§ What is needed
Once you have counted the lines below that contain "agent", give that number and nothing else.

----

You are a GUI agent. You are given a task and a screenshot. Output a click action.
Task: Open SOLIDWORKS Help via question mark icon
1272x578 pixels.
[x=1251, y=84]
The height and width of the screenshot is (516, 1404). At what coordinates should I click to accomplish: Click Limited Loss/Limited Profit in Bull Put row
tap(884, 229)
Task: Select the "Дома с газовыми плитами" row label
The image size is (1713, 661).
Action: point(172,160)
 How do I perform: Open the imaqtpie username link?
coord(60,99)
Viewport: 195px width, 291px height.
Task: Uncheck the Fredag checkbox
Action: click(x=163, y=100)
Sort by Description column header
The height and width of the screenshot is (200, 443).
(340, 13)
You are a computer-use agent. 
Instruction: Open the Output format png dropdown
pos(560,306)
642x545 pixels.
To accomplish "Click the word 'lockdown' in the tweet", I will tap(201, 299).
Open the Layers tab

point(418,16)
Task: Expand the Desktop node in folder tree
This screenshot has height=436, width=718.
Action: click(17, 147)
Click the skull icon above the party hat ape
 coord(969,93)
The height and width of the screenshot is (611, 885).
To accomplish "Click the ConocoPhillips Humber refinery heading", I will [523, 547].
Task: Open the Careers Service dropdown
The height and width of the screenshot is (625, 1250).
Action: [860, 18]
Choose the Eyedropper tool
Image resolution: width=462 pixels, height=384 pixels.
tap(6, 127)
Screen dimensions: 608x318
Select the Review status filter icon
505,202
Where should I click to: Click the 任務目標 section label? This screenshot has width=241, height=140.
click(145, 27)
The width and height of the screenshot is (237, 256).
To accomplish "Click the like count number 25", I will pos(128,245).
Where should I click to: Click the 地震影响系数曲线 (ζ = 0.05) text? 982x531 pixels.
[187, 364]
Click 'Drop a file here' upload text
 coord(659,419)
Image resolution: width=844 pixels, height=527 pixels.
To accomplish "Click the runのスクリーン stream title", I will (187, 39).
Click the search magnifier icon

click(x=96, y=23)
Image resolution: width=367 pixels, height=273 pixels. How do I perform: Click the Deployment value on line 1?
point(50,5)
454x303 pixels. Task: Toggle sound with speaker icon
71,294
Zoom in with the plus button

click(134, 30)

----

§ Answer space
2